Michele Malvesti, a former Middle East terrorism analyst at the Pentagon and a doctoral candidate at the Fletcher School of Law and Diplomacy at Tufts University, said the coordinated attacks represent "a massive intelligence failure" on the part of national security agencies. "The public will demand to know . . . where was the intelligence gap" that failed to detect any early warning of an effort that took 12 to 24 months to plan, Malvesti said. "It's surprising to me we didn't have some indication of this," Malvesti said. "A lot of resources in the intelligence community, especially since the 1996 bombing on Khobar Towers (in Saudi Arabia), have been directed at" information gathering and penetration of terrorist groups, she said. "The symbolism of these attacks is incredible," Malvesti said. "They wanted to reach out and touch us and they showed they could."
Robert Steele, a retired CIA officer, described the U.S. intelligence network as a Cold War antique unsuited for contemporary threats. "Anybody with a brain knows that if you stay off the phone, you are virtually undetectable to the U.S. intelligence apparatus," Steele said. "America is addicted to expensive technology" instead of putting money into analysts and people in the field-gathering information, he said.
Several security and terrorism experts defended the track record of the country's primary intelligence gathering agencies - the Central Intelligence Agency, the Federal Bureau of Investigation and the National Security Agency - and cited the inherent difficulty of penetrating highly secretive and compartmentalized terrorist groups.
John Pike, director of GlobalSecurity.org, a defense and intelligence policy organization in Virginia, said the terrorist effort that struck the United States yesterday may have been "undetectable." "My gut hunch is the number of people involved is a dozen, no more than 18. The whole operation could've been planned in one room around a table," said Pike.
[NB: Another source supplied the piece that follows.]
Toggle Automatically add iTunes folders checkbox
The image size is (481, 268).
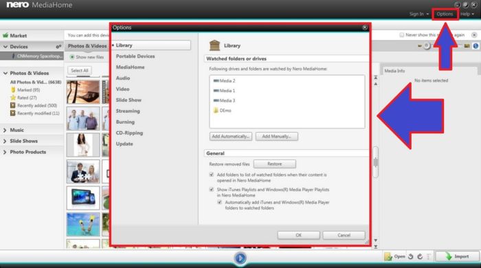coord(219,203)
The people who carried it out could've been set in motion months ago, with little if any communication with the headquarters, he said. "There is nothing to detect," Pike said. The U. S. intelligence gathering effort "is set up to gather information about nations . . . and large transnational organizations like drug cartels," Pike said.
Clark Murdock, a consultant on defense policy and national security and a senior fellow at The Center for Strategic and International Studies, said yesterday's terrorist attack "shows the degree of difficulty in gathering human intelligence on clandestine groups." Murdock suggested that the organization which struck U.S. targets yesterday has "changed the paradigm of the attack."
"It appears to have been four to six teams, each one a suicide team, each one with a pilot," Murdock said. "It was an unprecedented operation. It required fervor, commitment and a willingness to sacrifice." Murdock said those characteristics should "bring home to America the extent to which Americans are hated not for what they do, but for who they are." To a growing number of people in the world, he said, America is the "inventor of globalization, the chief benefactor and the chief enforcer."
Some experts pointed out that the government managed to short-circuit terrorist acts allegedly planned for the millennium celebration and in the wake of the Gulf War, as well as countless other scuttled plots that received little public notice. "The terrible thing is you don't hear about the dogs that don't bark," said Anthony J. Blinken, who served on the staff of the National Security Council from 1994 to 2000 and is now a senior fellow at the Center for Strategic and International Studies. "Batting a thousand is not possible. Every single day, the United States gets intelligence reports about potential (terrorism) problems. Figuring out what is real and what is not is a daunting task," Blinken said.
Harvey Sapolski, a professor of political science and director of MIT's Security Studies program, said even the best efforts will not detect every threat. "It's hard to be in front of these things," said Sapolski. He noted that Israel, the nation with the most experience combatting terrorism and with much more intrusive security measures than the United States, is hit frequently by terrorists. "I'm sure the (intelligence) could be better but I don't think it can be flawless," said Sapolski.